Turn the material below into a numbered list, one line per item, skipping blank lines. Leave the pictures out.

....

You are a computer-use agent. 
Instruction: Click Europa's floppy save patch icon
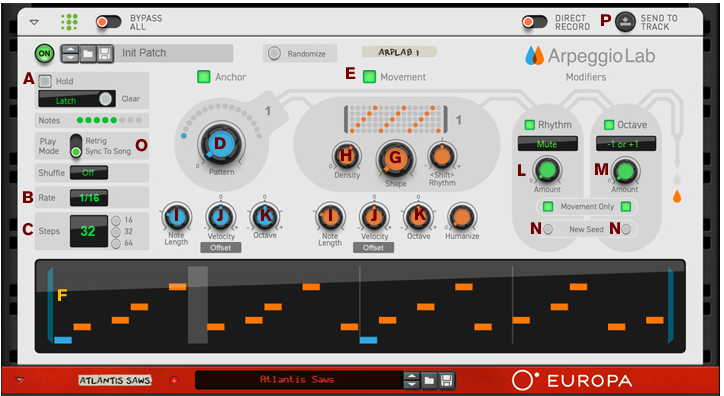pos(446,380)
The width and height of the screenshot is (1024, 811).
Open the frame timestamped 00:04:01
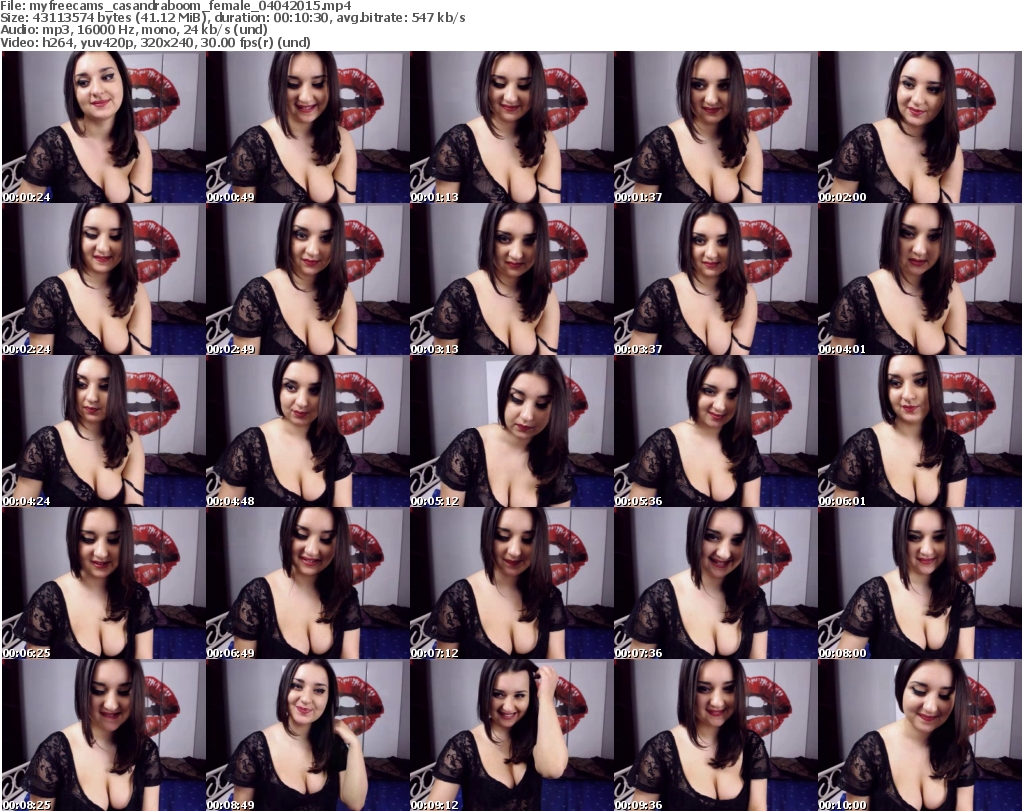[920, 279]
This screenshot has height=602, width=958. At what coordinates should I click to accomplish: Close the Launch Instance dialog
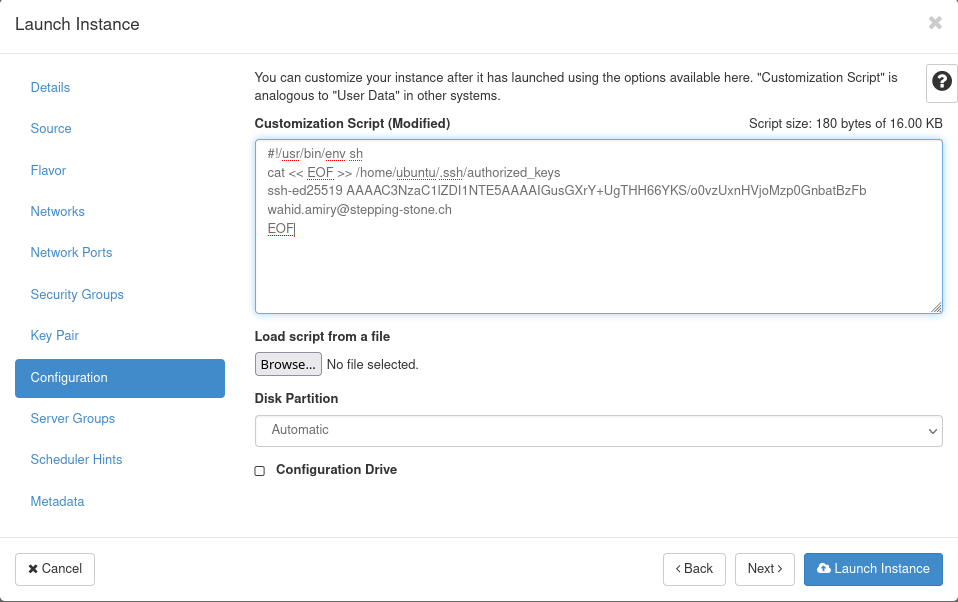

....

#### Output
1. You are a computer-use agent. 
2. Instruction: Click Europa's floppy save patch icon
3. pos(446,380)
4. The width and height of the screenshot is (1024, 811).
5. Open the frame timestamped 00:04:01
6. [920, 279]
7. This screenshot has height=602, width=958. At what coordinates should I click to accomplish: Close the Launch Instance dialog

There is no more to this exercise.